Each entry is to be transcribed exactly, with nothing added or dropped.

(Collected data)
##########

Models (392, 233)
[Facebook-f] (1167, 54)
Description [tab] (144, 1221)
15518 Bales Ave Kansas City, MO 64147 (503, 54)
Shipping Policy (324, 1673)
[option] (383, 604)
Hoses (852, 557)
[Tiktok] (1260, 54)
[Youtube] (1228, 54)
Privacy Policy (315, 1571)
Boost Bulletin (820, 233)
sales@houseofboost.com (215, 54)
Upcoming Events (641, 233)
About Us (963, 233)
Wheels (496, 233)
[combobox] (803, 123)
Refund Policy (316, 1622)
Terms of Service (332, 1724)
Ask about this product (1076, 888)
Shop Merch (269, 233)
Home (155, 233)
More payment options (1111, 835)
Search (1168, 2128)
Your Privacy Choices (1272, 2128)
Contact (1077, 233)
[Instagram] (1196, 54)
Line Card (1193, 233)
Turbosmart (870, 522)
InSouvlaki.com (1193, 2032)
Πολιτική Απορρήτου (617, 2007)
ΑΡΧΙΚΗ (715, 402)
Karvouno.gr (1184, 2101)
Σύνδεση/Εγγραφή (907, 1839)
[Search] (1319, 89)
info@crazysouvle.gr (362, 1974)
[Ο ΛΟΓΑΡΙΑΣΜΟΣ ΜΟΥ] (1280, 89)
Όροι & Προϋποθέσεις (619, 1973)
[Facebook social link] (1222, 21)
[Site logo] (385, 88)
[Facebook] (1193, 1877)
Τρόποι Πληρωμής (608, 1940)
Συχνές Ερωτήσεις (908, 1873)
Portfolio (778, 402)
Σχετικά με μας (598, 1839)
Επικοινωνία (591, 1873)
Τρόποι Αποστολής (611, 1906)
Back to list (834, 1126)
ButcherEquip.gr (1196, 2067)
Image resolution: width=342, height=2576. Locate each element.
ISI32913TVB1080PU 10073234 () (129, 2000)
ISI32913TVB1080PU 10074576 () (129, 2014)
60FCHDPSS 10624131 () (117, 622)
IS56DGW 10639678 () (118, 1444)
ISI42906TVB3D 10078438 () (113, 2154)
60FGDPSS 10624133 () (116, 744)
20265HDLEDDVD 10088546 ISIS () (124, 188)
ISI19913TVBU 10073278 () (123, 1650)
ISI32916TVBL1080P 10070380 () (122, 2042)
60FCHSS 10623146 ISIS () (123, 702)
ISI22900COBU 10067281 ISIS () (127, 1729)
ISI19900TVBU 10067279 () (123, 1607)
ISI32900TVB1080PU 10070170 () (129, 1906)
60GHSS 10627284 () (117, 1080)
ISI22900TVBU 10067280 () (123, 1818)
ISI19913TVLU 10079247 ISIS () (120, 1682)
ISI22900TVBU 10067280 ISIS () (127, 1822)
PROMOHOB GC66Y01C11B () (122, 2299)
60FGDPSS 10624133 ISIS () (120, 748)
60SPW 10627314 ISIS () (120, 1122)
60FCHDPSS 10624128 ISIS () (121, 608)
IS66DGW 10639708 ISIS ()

##########

:: RESULT FOR THIS EXERCISE ::
Models (392, 233)
[Facebook-f] (1167, 54)
Description [tab] (144, 1221)
15518 Bales Ave Kansas City, MO 64147 (503, 54)
Shipping Policy (324, 1673)
[option] (383, 604)
Hoses (852, 557)
[Tiktok] (1260, 54)
[Youtube] (1228, 54)
Privacy Policy (315, 1571)
Boost Bulletin (820, 233)
sales@houseofboost.com (215, 54)
Upcoming Events (641, 233)
About Us (963, 233)
Wheels (496, 233)
[combobox] (803, 123)
Refund Policy (316, 1622)
Terms of Service (332, 1724)
Ask about this product (1076, 888)
Shop Merch (269, 233)
Home (155, 233)
More payment options (1111, 835)
Search (1168, 2128)
Your Privacy Choices (1272, 2128)
Contact (1077, 233)
[Instagram] (1196, 54)
Line Card (1193, 233)
Turbosmart (870, 522)
InSouvlaki.com (1193, 2032)
Πολιτική Απορρήτου (617, 2007)
ΑΡΧΙΚΗ (715, 402)
Karvouno.gr (1184, 2101)
Σύνδεση/Εγγραφή (907, 1839)
[Search] (1319, 89)
info@crazysouvle.gr (362, 1974)
[Ο ΛΟΓΑΡΙΑΣΜΟΣ ΜΟΥ] (1280, 89)
Όροι & Προϋποθέσεις (619, 1973)
[Facebook social link] (1222, 21)
[Site logo] (385, 88)
[Facebook] (1193, 1877)
Τρόποι Πληρωμής (608, 1940)
Συχνές Ερωτήσεις (908, 1873)
Portfolio (778, 402)
Σχετικά με μας (598, 1839)
Επικοινωνία (591, 1873)
Τρόποι Αποστολής (611, 1906)
Back to list (834, 1126)
ButcherEquip.gr (1196, 2067)
Image resolution: width=342, height=2576. Locate each element.
ISI32913TVB1080PU 10073234 () (129, 2000)
ISI32913TVB1080PU 10074576 () (129, 2014)
60FCHDPSS 10624131 () (117, 622)
IS56DGW 10639678 () (118, 1444)
ISI42906TVB3D 10078438 () (113, 2154)
60FGDPSS 10624133 () (116, 744)
20265HDLEDDVD 10088546 ISIS () (124, 188)
ISI19913TVBU 10073278 () (123, 1650)
ISI32916TVBL1080P 10070380 () (122, 2042)
60FCHSS 10623146 ISIS () (123, 702)
ISI22900COBU 10067281 ISIS () (127, 1729)
ISI19900TVBU 10067279 () (123, 1607)
ISI32900TVB1080PU 10070170 () (129, 1906)
60GHSS 10627284 () (117, 1080)
ISI22900TVBU 10067280 () (123, 1818)
ISI19913TVLU 10079247 ISIS () (120, 1682)
ISI22900TVBU 10067280 ISIS () (127, 1822)
PROMOHOB GC66Y01C11B () (122, 2299)
60FGDPSS 10624133 ISIS () (120, 748)
60SPW 10627314 ISIS () (120, 1122)
60FCHDPSS 10624128 ISIS () (121, 608)
IS66DGW 10639708 ISIS ()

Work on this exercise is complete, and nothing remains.